While reading a book on advocacy may seem contradictory (isn’t advocacy the art of speaking?), there are nonetheless tips and tricks that can prove really helpful. Here are some that I particularly liked:
- The advocate must assist – not instruct – the court in its decision-making process. In other words, the tribunal has the power to decide. You don’t. No one likes being told what to do, so ensure that you are seen as someone helping out the court and not trynig to win a competition against it. Understand the tribunal’s psychology.
- Dress well and appropriately. Well, this one might seem obvious: you must appear formal and like you’re a winner. However, understanding why is really useful: this goes back to understanding the tribunal’s psychology. if you wear too much colour or too much make up the tribunal will not appreciate it as it will give the impression you fancy yourself. Your clothes and appearance should not distract the court from its core purpose.

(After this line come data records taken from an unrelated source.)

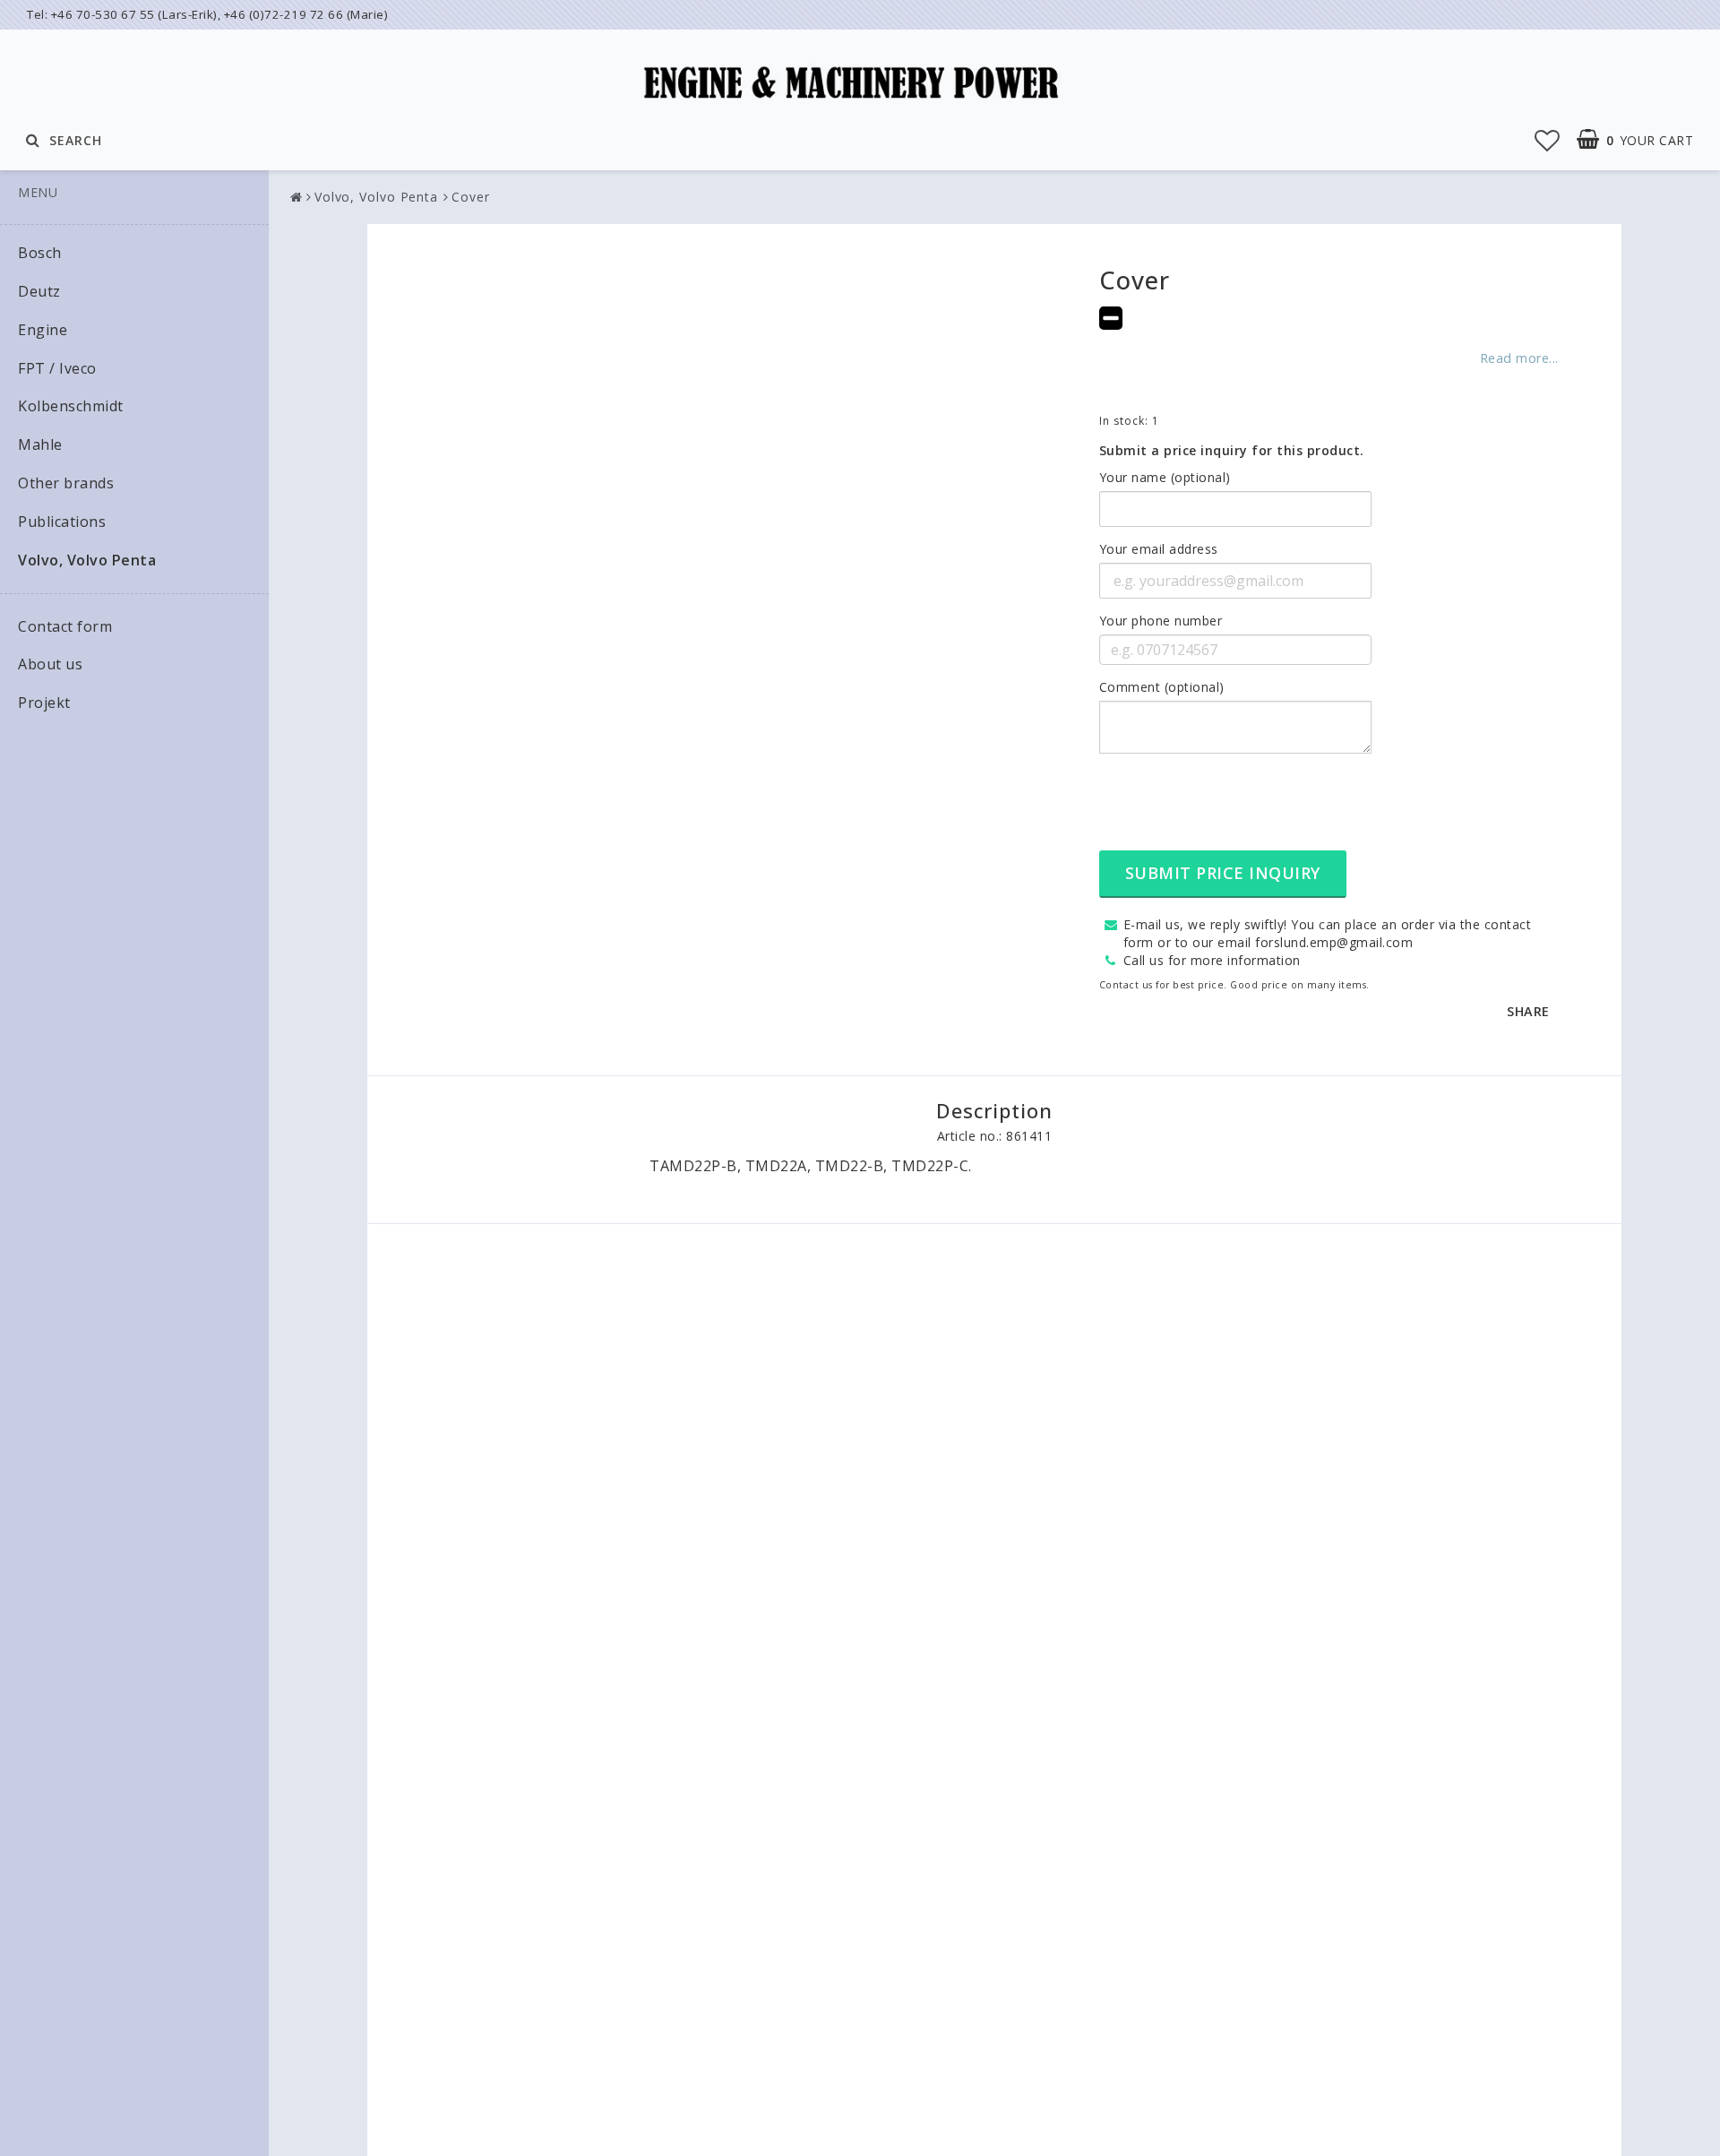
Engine (42, 330)
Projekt (44, 702)
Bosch (40, 253)
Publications (62, 521)
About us (50, 664)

- Do not be afraid to occupy space in the courtroom. Don’t let your head sink into your chest, make sure your head is up to show you are attentive and in control. This is one of the hardest tips to follow, since it requires a great deal of self-confidence and good knowledge of your submission to avoid looking down to read your notes too frequently.
- Keep those hands still! This is my favourite tip: instead of moving your hands uncontrollably (annoying and counter-productive), furiously wiggle your toes. This will keep you so busy that all the other parts of the body will stop fidgeting. I have personally tried this tip and I have found that it really helps (but make sure you don’t wiggle your toes so much as to lose balance on your feet!).
- Write the closing speech when you receive the brief. This will ensure that you know exactly what you want from each witness, although the draft speech should be flexible. According to Iain Morely QC, if you follow this tip, you will find witness handling much easier. I have yet to try this.
- Do not assume your judge knows all the law. It is fine to remind the judge of the law. Afterall, judges are humans not machines- they cannot know or remember everything in the law. This tip sounds very reasonable, but I cannot quite imagine myself remind a judge about the law. Somehow, I think I would always feel that the judge knows best. But it is something I will keep in mind while training.
- Do not be afraid of silence. This is a really good advice: silence creates tension, it allows to pause between one sentence and another, between one question to a witness and another. It shows you are in control. Most of us, while training, feel the need to fill every silence with sound – obtaining the awful result of saying a lot of unnecessary and annoying things such as “Urmm”, “Ehm”, “Right”, “Mmm”. We must learn not to do it! (note to self)
- Ask others what they think. This is difficult. Or rather, asking what others think may be easy, but actually listening and learning from their answers is hard. It’s not about bad intention, but about being human and finding it hard to really see the same problems others see. This week, when I watched the video of my advocacy submission, I was really surprised when noticing good and bad aspects of my submission which I had perceived entirely differently while performing. For example, the pauses I took between one sentence and another felt to me – at the time – like extremely long, and I feared they would look really bad on me. In the video, these pauses were actually hardly noticeable! On the other hand, during the submission I did not realise I appeared ‘too serious’ and this made me appear terribly insecure and nervous. Something to improve on!
This article does not intend to provide advice for advocacy or to provide an exhaustive review of the book written by Iain Morely QC, but only to highlight some aspects which – in the way I understood them – were useful and interesting to me.
If you’ve read the book, which tips did you find relevant to improve your advocacy?